Gibt es darüber hinaus noch etwas, was Sie vielleicht überrascht hat oder von dem Sie noch berichten möchten?

Dr. Jonas Hein: Am meisten hat mich überrascht, dass die Umsetzung digital funktioniert hat – auch und gerade in Bezug auf das Design der Spielmaterialien, die eine Studierendengruppe zusammen mit der Kieler Agentur uxma entwickelt hat. Gestaltungsfragen lassen sich online sehr gut klären, wenn allen dieselben Entwürfe vorliegen, während sie ohnehin vor dem Computer sitzen und miteinander sprechen.

 

Und wie geht es mit Ihrem frischentwickelten Planspiel jetzt weiter?

Dr. Jonas Hein: Über die „European University of the Sea“, an der Kiel mit verschiedenen anderen europäischen Universitäten beteiligt ist, habe ich mich mit unserem Planspiel-Projekt an einem Call zu „Joint Teaching“-Initiativen beteiligt. Dabei wurde ich mit Ritienne Gauci von der Uni Malta gematcht, mit ihr ich mich inzwischen zusammengefunden und die Umsetzung geplant habe: Unser Joint-Teaching-Projekt soll im Herbst stattfinden. Die Idee ist, dass zehn bis zwölf Studierende aus Kiel, wahrscheinlich aus dem SSE-Master als Teil des Umweltgerechtigkeitsmoduls daran teilnehmen werden. In Kiel sind wir leider ein bisschen unflexibler als die Uni Malta, was die Vergabe von Credits anbelangt. Die Malteser haben dafür ein ganz tolles Programm, das sich Degree Plus nennt, in Richtung Schlüsselkompetenzen ausgerichtet ist und über das ebenfalls zehn bis zwölf Studierende teilnehmen sollen.
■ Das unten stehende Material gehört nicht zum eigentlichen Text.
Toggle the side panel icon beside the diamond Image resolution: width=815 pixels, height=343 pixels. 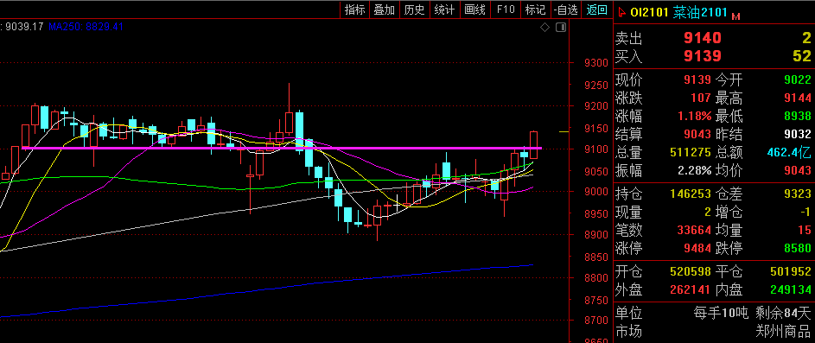click(x=561, y=28)
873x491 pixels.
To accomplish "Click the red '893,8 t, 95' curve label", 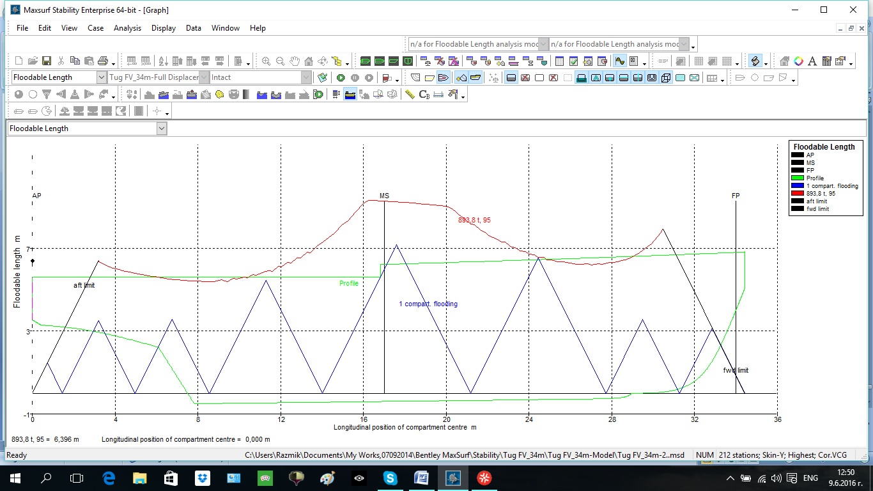I will [474, 220].
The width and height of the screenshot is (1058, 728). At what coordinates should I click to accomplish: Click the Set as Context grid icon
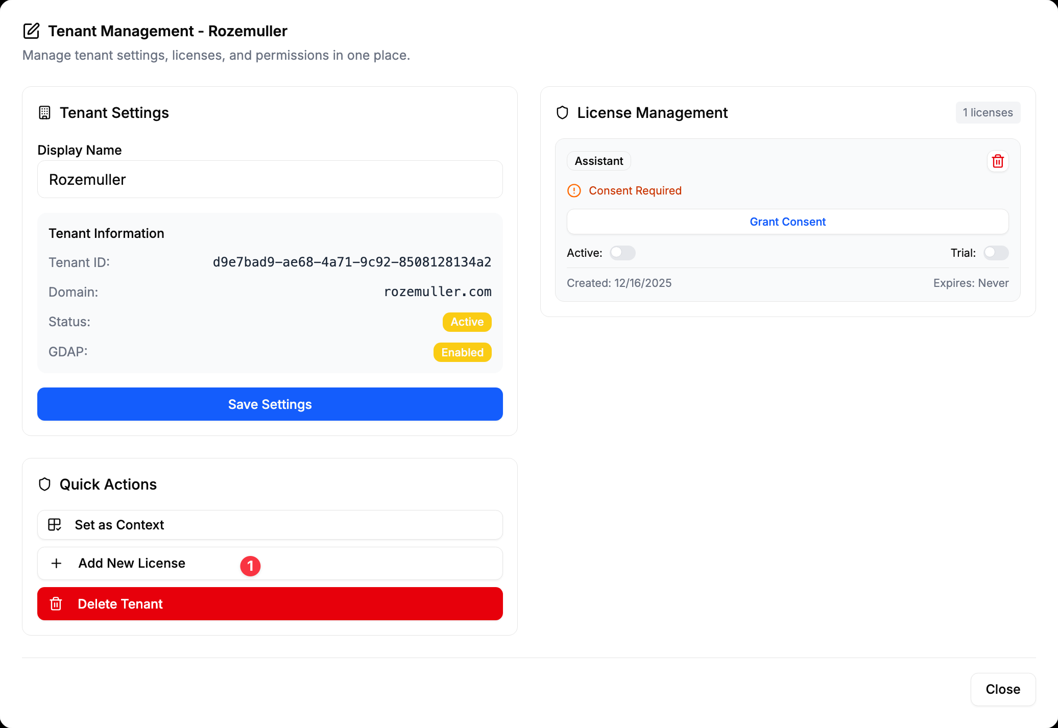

Im November werden wir das Planspiel mit dieser interdisziplinären, internationalen Gruppe gemeinsam spielen, im Oktober soll es bereits eine digitale Vorbereitungssitzung und im Anschluss eine Nachbereitungssitzung geben. Die einzelnen Akteure im Planspiel sollen immer sowohl von Maltesern als auch von Kielern besetzt werden, sodass eine gute Mischung und ein intensiver Austausch der Studierenden stattfindet.

 

Viel Erfolg dabei, berichten Sie gern im Anschluss darüber – und haben Sie herzlichen Dank für das Gespräch!